**任务要求**: 请更新下面的清单：把其中所有的“Identify the location of”都换成“Locate”，其余内容一律不动，并写出更新后的完整清单。

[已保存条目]
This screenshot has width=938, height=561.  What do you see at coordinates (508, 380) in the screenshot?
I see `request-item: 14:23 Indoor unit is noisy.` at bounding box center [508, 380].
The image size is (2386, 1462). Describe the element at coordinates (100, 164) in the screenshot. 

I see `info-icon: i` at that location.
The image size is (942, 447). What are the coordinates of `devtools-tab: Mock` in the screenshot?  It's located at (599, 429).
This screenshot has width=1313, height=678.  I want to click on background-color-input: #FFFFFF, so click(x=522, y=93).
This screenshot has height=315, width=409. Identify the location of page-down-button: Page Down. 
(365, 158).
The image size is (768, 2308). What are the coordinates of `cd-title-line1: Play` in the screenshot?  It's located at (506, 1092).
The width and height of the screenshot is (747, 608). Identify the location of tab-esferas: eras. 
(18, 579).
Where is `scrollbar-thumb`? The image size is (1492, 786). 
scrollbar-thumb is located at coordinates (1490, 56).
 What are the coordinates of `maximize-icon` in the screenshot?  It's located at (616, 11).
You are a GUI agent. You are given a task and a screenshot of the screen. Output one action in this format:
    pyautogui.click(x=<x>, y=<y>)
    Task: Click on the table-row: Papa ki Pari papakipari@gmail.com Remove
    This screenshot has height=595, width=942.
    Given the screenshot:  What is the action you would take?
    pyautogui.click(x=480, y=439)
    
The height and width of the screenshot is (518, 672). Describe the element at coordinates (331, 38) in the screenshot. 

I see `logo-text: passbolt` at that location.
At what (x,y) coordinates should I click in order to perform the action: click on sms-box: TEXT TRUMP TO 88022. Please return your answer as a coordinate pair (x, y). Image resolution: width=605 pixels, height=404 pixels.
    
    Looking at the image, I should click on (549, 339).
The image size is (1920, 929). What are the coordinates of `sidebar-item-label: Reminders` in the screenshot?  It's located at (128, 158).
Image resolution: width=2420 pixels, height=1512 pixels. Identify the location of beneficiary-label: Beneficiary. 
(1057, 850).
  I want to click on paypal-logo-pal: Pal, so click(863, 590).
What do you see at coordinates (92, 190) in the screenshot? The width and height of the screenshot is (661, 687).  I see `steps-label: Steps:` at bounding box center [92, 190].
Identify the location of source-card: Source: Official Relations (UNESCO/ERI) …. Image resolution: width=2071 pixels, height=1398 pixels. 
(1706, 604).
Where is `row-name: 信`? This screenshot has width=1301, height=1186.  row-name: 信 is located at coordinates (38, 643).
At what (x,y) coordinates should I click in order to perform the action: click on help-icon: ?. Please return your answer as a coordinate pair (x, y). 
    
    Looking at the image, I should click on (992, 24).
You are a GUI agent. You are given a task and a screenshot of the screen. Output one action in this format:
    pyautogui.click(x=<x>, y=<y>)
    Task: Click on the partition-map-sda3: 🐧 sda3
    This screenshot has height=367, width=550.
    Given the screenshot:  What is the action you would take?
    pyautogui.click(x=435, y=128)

**参考答案**:
This screenshot has width=938, height=561.  What do you see at coordinates (508, 380) in the screenshot?
I see `request-item: 14:23 Indoor unit is noisy.` at bounding box center [508, 380].
The image size is (2386, 1462). Describe the element at coordinates (100, 164) in the screenshot. 

I see `info-icon: i` at that location.
The image size is (942, 447). What are the coordinates of `devtools-tab: Mock` in the screenshot?  It's located at (599, 429).
This screenshot has width=1313, height=678.  I want to click on background-color-input: #FFFFFF, so click(x=522, y=93).
This screenshot has height=315, width=409. Locate page-down-button: Page Down. 
(365, 158).
The image size is (768, 2308). What are the coordinates of `cd-title-line1: Play` in the screenshot?  It's located at (506, 1092).
The width and height of the screenshot is (747, 608). Locate tab-esferas: eras. 
(18, 579).
Where is `scrollbar-thumb`? The image size is (1492, 786). 
scrollbar-thumb is located at coordinates (1490, 56).
 What are the coordinates of `maximize-icon` in the screenshot?  It's located at (616, 11).
You are a GUI agent. You are given a task and a screenshot of the screen. Output one action in this format:
    pyautogui.click(x=<x>, y=<y>)
    Task: Click on the table-row: Papa ki Pari papakipari@gmail.com Remove
    This screenshot has height=595, width=942.
    Given the screenshot:  What is the action you would take?
    pyautogui.click(x=480, y=439)
    
The height and width of the screenshot is (518, 672). Describe the element at coordinates (331, 38) in the screenshot. 

I see `logo-text: passbolt` at that location.
At what (x,y) coordinates should I click in order to perform the action: click on sms-box: TEXT TRUMP TO 88022. Please return your answer as a coordinate pair (x, y). Image resolution: width=605 pixels, height=404 pixels.
    
    Looking at the image, I should click on (549, 339).
The image size is (1920, 929). What are the coordinates of `sidebar-item-label: Reminders` in the screenshot?  It's located at (128, 158).
Image resolution: width=2420 pixels, height=1512 pixels. Locate beneficiary-label: Beneficiary. 
(1057, 850).
  I want to click on paypal-logo-pal: Pal, so click(863, 590).
What do you see at coordinates (92, 190) in the screenshot? The width and height of the screenshot is (661, 687).  I see `steps-label: Steps:` at bounding box center [92, 190].
Locate source-card: Source: Official Relations (UNESCO/ERI) …. Image resolution: width=2071 pixels, height=1398 pixels. 
(1706, 604).
Where is `row-name: 信`? This screenshot has width=1301, height=1186.  row-name: 信 is located at coordinates (38, 643).
At what (x,y) coordinates should I click in order to perform the action: click on help-icon: ?. Please return your answer as a coordinate pair (x, y). 
    
    Looking at the image, I should click on (992, 24).
You are a GUI agent. You are given a task and a screenshot of the screen. Output one action in this format:
    pyautogui.click(x=<x>, y=<y>)
    Task: Click on the partition-map-sda3: 🐧 sda3
    This screenshot has height=367, width=550.
    Given the screenshot:  What is the action you would take?
    pyautogui.click(x=435, y=128)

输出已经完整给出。